%%
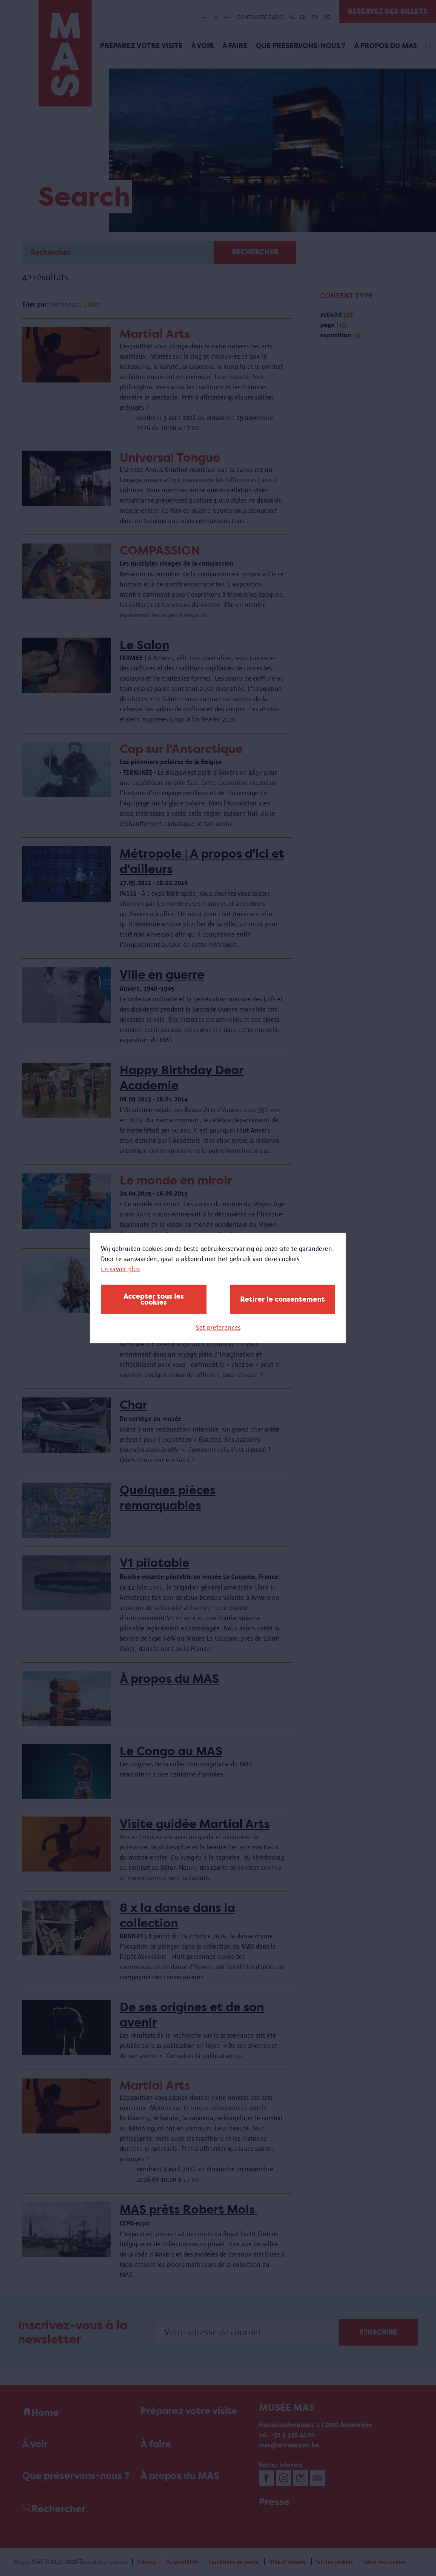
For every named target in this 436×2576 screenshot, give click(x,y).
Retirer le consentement (282, 1299)
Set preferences (218, 1327)
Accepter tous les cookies (153, 1299)
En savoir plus (120, 1269)
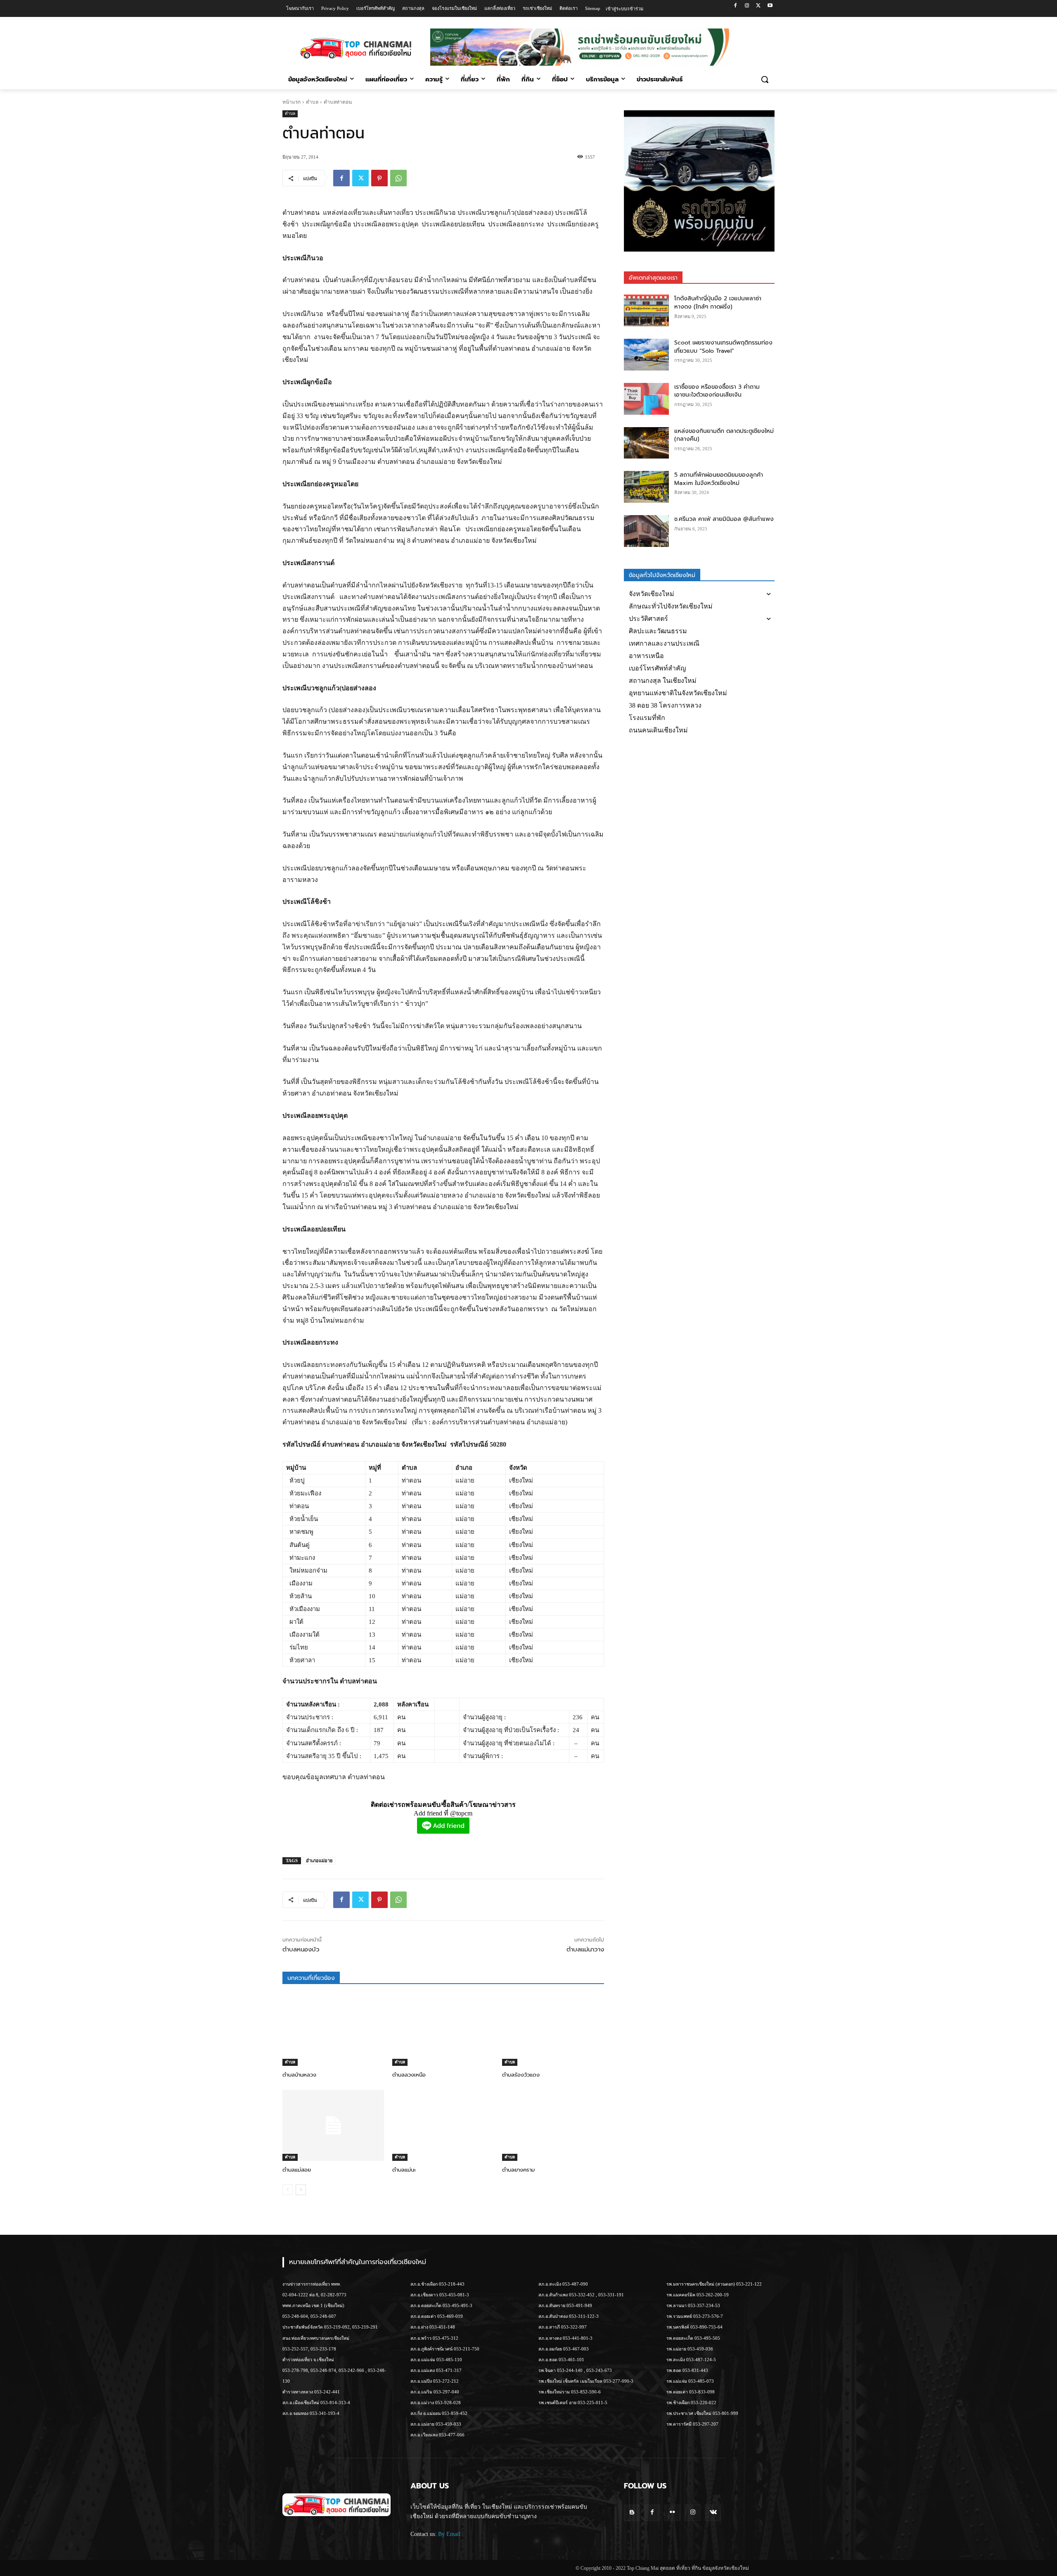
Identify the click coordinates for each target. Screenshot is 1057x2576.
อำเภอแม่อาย (319, 1860)
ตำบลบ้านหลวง (299, 2075)
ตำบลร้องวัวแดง (521, 2075)
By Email (449, 2534)
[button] (765, 79)
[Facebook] (735, 6)
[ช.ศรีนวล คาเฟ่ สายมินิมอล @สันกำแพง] (646, 531)
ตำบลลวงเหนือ (409, 2075)
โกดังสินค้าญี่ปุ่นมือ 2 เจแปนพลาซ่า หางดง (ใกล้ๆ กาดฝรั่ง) (717, 302)
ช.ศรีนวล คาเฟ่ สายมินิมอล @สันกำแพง (724, 519)
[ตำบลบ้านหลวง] (333, 2030)
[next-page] (301, 2189)
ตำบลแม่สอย (296, 2170)
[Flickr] (672, 2513)
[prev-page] (287, 2189)
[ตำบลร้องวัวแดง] (553, 2030)
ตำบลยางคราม (518, 2170)
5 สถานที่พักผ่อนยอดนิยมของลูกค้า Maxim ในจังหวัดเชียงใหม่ (718, 479)
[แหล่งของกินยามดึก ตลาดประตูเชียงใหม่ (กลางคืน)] (646, 443)
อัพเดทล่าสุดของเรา (653, 277)
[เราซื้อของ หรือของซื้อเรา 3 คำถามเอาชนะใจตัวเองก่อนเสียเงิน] (646, 399)
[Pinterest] (379, 178)
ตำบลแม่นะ (404, 2170)
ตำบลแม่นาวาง (585, 1949)
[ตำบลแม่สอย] (333, 2125)
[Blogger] (632, 2513)
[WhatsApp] (398, 178)
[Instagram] (747, 6)
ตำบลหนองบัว (301, 1949)
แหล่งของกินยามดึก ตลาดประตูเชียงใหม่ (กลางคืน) (724, 435)
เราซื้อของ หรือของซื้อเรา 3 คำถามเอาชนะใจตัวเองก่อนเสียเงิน (717, 391)
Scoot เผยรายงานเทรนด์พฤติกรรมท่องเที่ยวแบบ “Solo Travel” (723, 346)
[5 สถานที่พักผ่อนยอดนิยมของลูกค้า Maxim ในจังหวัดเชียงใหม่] (646, 487)
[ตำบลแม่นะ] (443, 2125)
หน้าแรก (291, 102)
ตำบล (312, 102)
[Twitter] (758, 6)
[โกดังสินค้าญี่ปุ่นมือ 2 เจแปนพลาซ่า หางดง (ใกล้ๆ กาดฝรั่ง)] (646, 310)
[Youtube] (770, 6)
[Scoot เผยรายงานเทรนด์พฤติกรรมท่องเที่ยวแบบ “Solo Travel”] (646, 355)
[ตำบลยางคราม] (553, 2125)
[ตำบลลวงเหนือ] (443, 2030)
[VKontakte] (713, 2513)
%%
- _Activity_: Repeat exactly, and only, the lines of the records above, starting with the line that contains "By Email (449, 2534)" and ending with the final line, both included.

- _Reply_:
By Email (449, 2534)
[button] (765, 79)
[Facebook] (735, 6)
[ช.ศรีนวล คาเฟ่ สายมินิมอล @สันกำแพง] (646, 531)
ตำบลลวงเหนือ (409, 2075)
โกดังสินค้าญี่ปุ่นมือ 2 เจแปนพลาซ่า หางดง (ใกล้ๆ กาดฝรั่ง) (717, 302)
ช.ศรีนวล คาเฟ่ สายมินิมอล @สันกำแพง (724, 519)
[ตำบลบ้านหลวง] (333, 2030)
[next-page] (301, 2189)
ตำบลแม่สอย (296, 2170)
[Flickr] (672, 2513)
[prev-page] (287, 2189)
[ตำบลร้องวัวแดง] (553, 2030)
ตำบลยางคราม (518, 2170)
5 สถานที่พักผ่อนยอดนิยมของลูกค้า Maxim ในจังหวัดเชียงใหม่ (718, 479)
[แหล่งของกินยามดึก ตลาดประตูเชียงใหม่ (กลางคืน)] (646, 443)
อัพเดทล่าสุดของเรา (653, 277)
[เราซื้อของ หรือของซื้อเรา 3 คำถามเอาชนะใจตัวเองก่อนเสียเงิน] (646, 399)
[Pinterest] (379, 178)
ตำบลแม่นะ (404, 2170)
ตำบลแม่นาวาง (585, 1949)
[ตำบลแม่สอย] (333, 2125)
[Blogger] (632, 2513)
[WhatsApp] (398, 178)
[Instagram] (747, 6)
ตำบลหนองบัว (301, 1949)
แหล่งของกินยามดึก ตลาดประตูเชียงใหม่ (กลางคืน) (724, 435)
เราซื้อของ หรือของซื้อเรา 3 คำถามเอาชนะใจตัวเองก่อนเสียเงิน (717, 391)
Scoot เผยรายงานเทรนด์พฤติกรรมท่องเที่ยวแบบ “Solo Travel” (723, 346)
[5 สถานที่พักผ่อนยอดนิยมของลูกค้า Maxim ในจังหวัดเชียงใหม่] (646, 487)
[ตำบลแม่นะ] (443, 2125)
หน้าแรก (291, 102)
ตำบล (312, 102)
[Twitter] (758, 6)
[โกดังสินค้าญี่ปุ่นมือ 2 เจแปนพลาซ่า หางดง (ใกล้ๆ กาดฝรั่ง)] (646, 310)
[Youtube] (770, 6)
[Scoot เผยรายงานเทรนด์พฤติกรรมท่องเที่ยวแบบ “Solo Travel”] (646, 355)
[ตำบลยางคราม] (553, 2125)
[ตำบลลวงเหนือ] (443, 2030)
[VKontakte] (713, 2513)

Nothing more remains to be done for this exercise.